| Records from a collection |
=== Section Start ===
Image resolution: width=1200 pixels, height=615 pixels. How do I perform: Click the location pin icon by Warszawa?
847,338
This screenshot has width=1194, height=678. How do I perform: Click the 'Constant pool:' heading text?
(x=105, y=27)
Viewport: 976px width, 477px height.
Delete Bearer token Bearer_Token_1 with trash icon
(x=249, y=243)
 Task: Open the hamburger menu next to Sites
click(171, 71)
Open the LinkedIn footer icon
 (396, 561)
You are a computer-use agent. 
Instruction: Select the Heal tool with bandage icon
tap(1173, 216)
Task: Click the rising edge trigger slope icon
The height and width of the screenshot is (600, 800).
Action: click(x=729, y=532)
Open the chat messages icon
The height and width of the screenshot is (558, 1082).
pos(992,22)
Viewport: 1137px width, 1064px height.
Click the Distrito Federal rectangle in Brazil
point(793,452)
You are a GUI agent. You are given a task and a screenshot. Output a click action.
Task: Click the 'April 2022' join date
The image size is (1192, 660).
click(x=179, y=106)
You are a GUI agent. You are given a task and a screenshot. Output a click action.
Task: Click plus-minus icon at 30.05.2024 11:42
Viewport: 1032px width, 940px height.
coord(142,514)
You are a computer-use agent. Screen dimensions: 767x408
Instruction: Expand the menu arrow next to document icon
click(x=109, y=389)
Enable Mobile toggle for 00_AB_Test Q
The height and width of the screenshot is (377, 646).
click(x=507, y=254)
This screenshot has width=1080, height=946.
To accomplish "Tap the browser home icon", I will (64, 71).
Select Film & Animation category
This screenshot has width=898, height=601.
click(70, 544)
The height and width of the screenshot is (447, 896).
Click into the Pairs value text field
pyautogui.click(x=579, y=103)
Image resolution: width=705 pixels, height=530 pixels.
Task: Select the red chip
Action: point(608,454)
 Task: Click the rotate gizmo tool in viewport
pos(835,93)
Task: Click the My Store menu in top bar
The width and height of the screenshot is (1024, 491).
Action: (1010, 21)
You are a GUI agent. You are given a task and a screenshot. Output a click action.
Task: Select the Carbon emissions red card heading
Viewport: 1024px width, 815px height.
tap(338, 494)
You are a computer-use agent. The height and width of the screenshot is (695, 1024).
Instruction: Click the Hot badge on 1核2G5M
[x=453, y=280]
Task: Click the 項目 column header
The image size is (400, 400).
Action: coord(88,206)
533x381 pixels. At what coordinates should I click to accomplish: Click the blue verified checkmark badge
=== Section End ===
| What you need to do |
Take every line above that includes "computer" and list it.

| Written response |
You are a computer-use agent. 
You are a computer-use agent. Screen dimensions: 767x408
You are a computer-use agent. The height and width of the screenshot is (695, 1024).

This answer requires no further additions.